(Stored data)
▼▼▼

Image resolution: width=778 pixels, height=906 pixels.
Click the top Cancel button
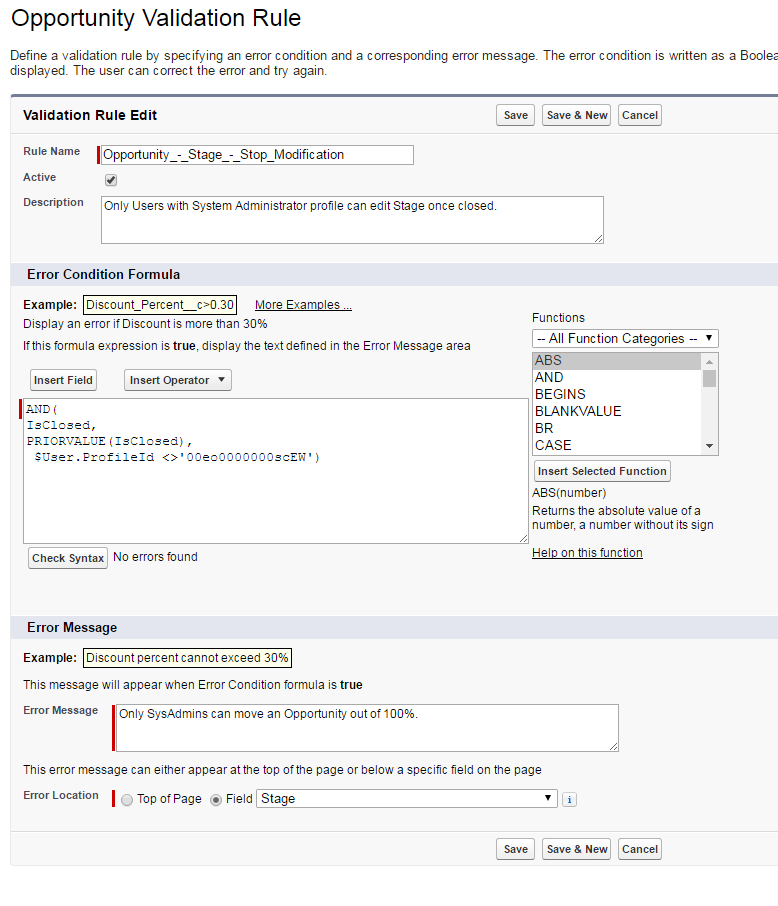click(639, 115)
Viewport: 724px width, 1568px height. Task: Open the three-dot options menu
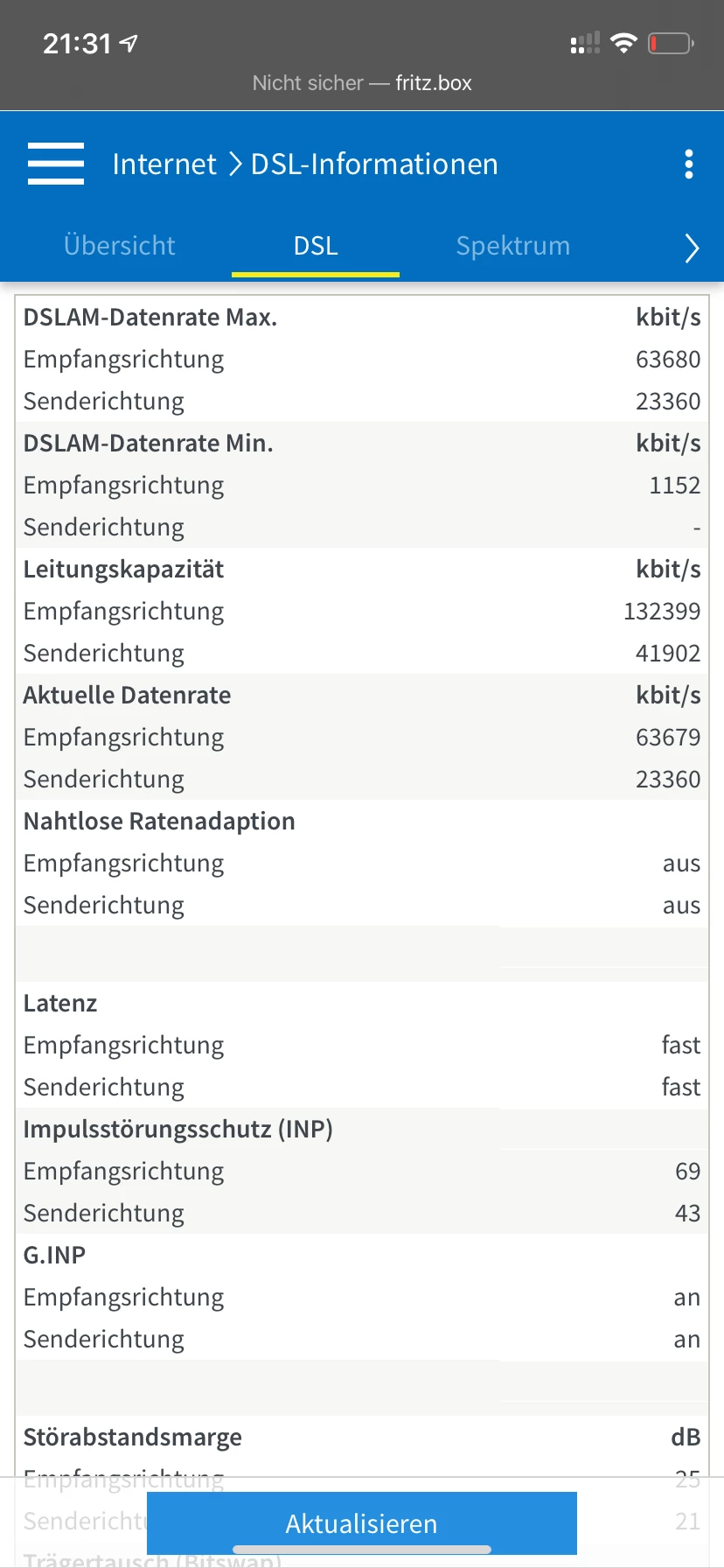pos(689,164)
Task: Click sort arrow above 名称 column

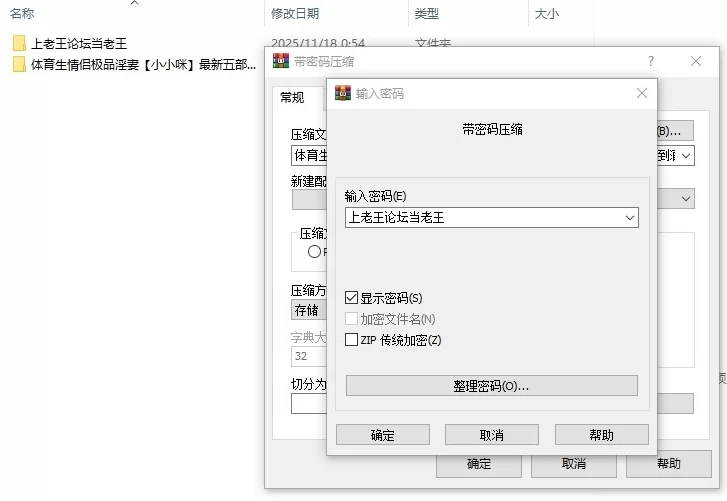Action: [x=133, y=3]
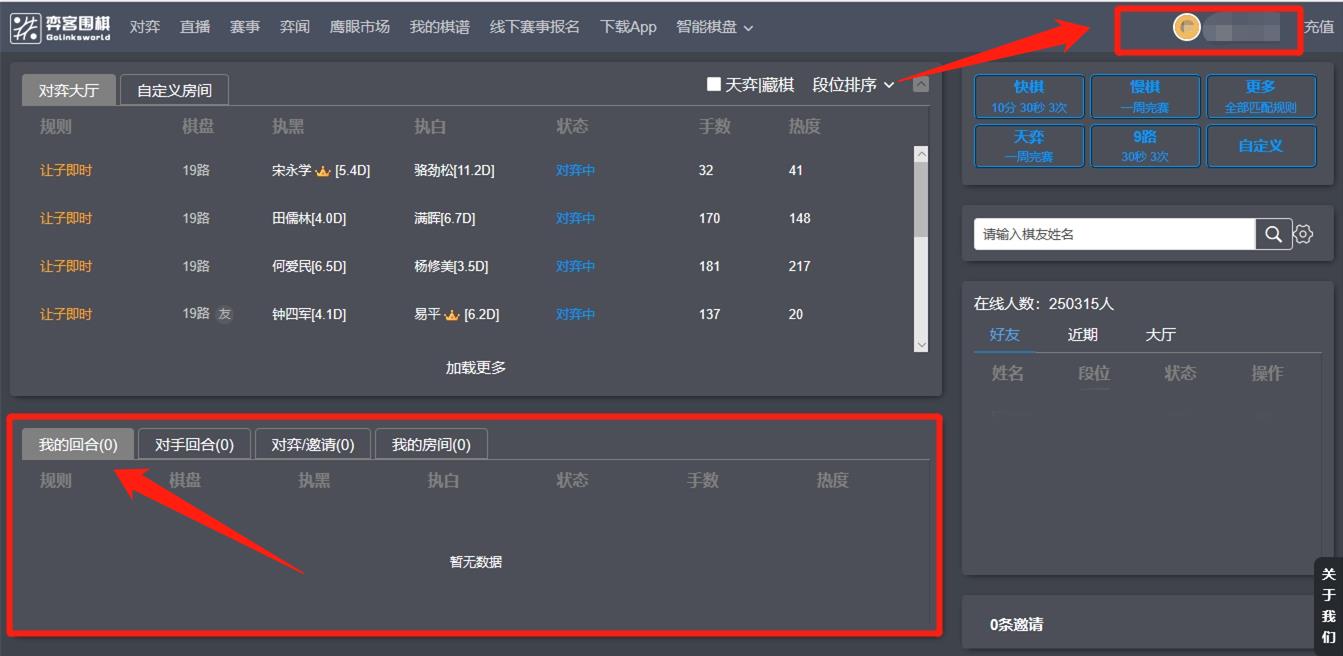
Task: Start a 快棋 10分 30秒 match
Action: coord(1028,96)
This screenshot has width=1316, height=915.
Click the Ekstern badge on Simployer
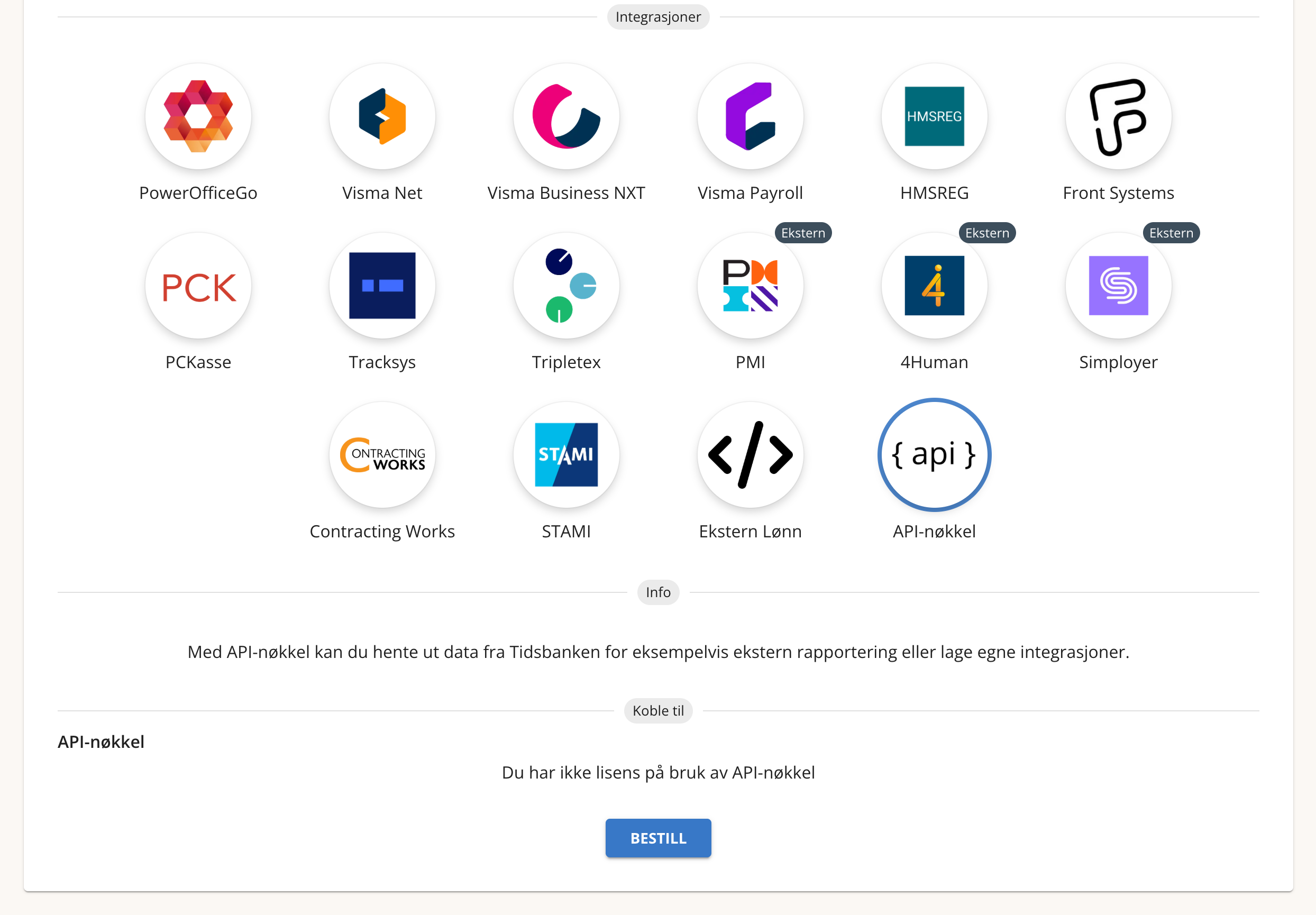(x=1171, y=233)
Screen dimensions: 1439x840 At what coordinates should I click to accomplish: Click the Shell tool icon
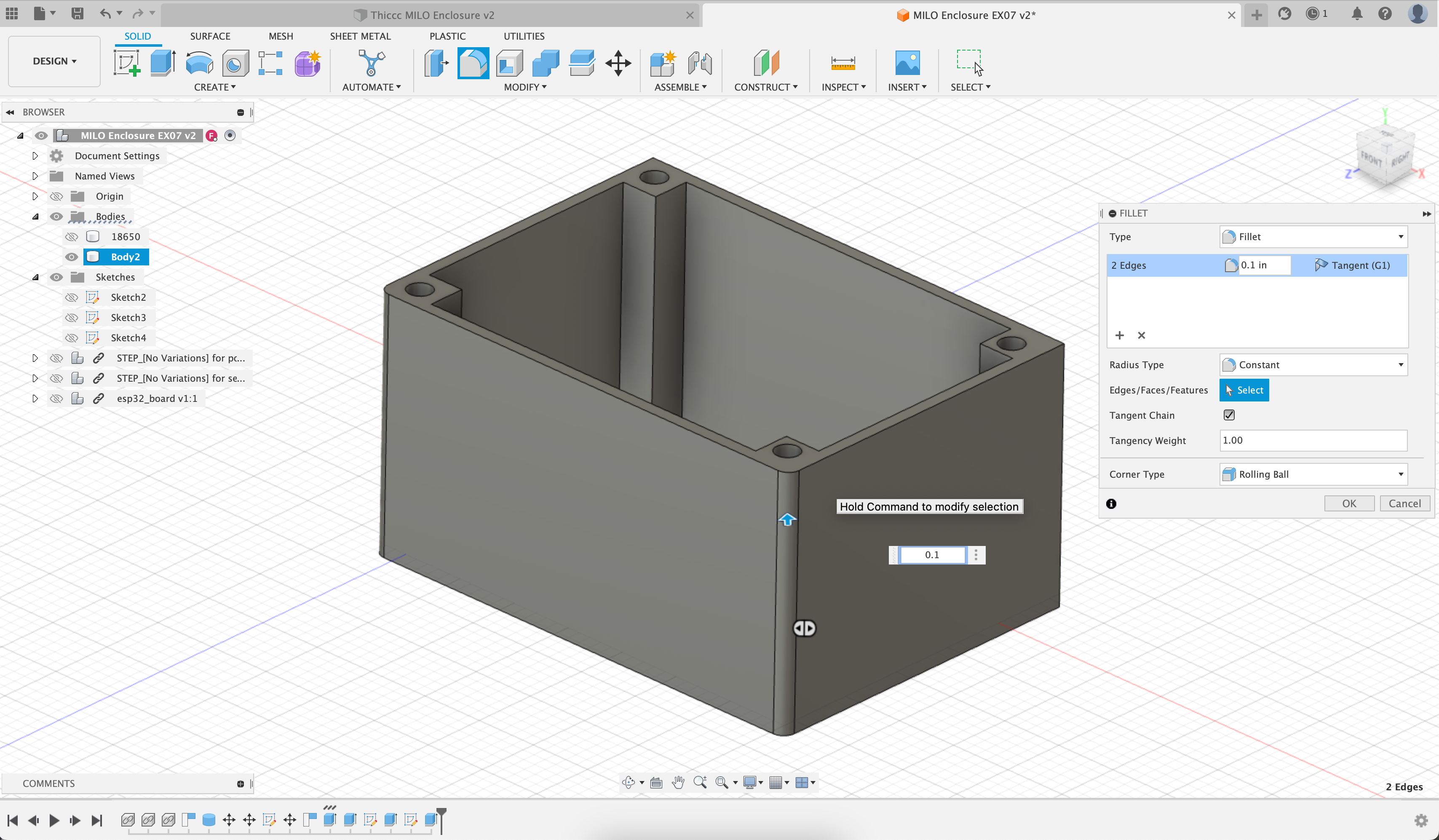[x=509, y=63]
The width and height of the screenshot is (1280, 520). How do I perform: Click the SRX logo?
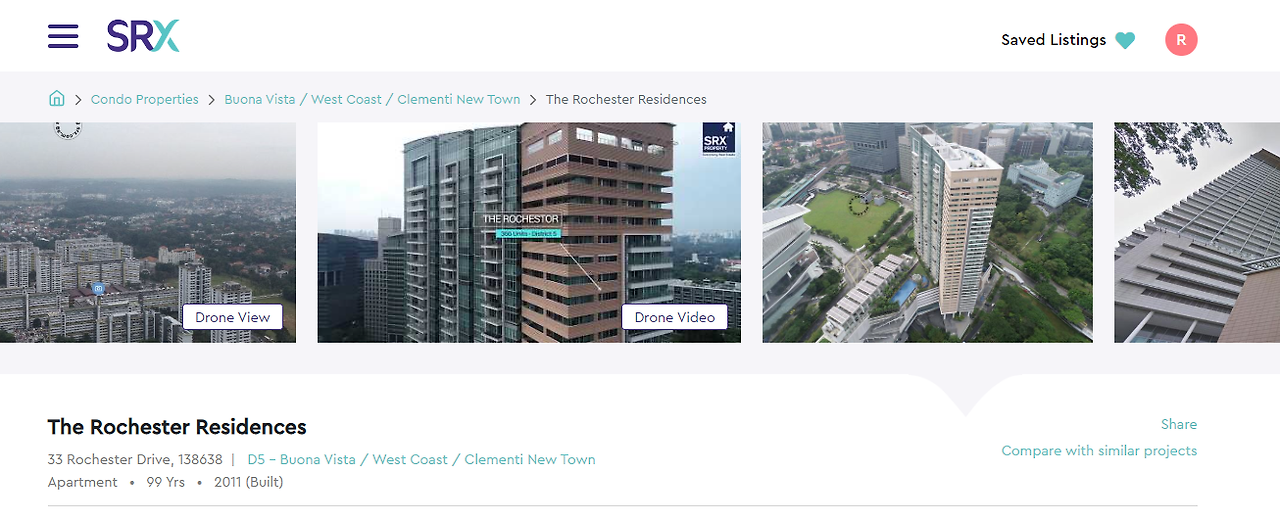pos(143,36)
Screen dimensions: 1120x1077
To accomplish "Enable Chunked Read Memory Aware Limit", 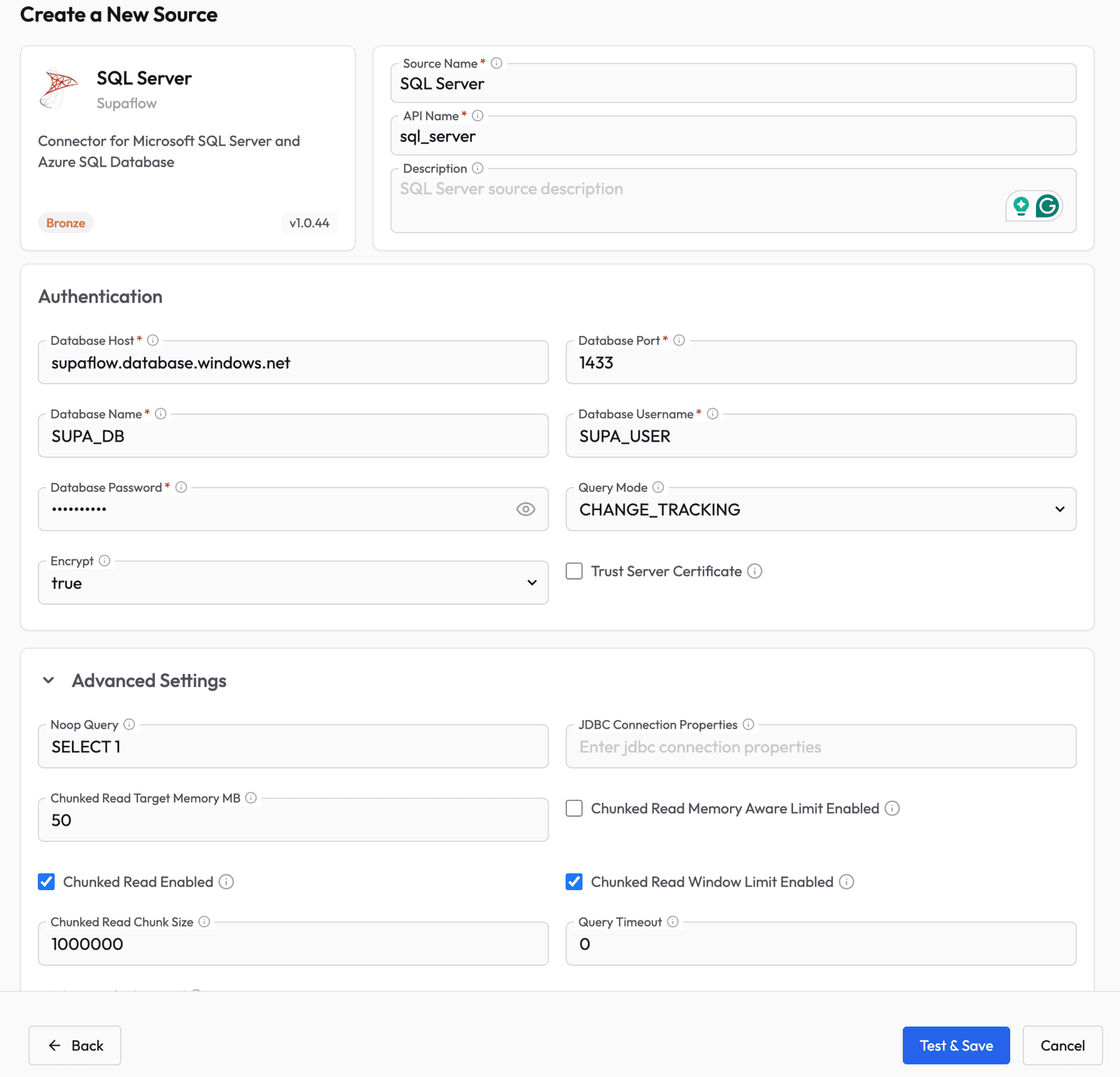I will 574,808.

▲▲▲

▶ _Set exercise_:
Return every line in the records that contains the string "dimensions".

▶ _Task output_:
Screen dimensions: 1439x840 At what coordinates should I click to accomplish: Click the Shell tool icon
Screen dimensions: 1120x1077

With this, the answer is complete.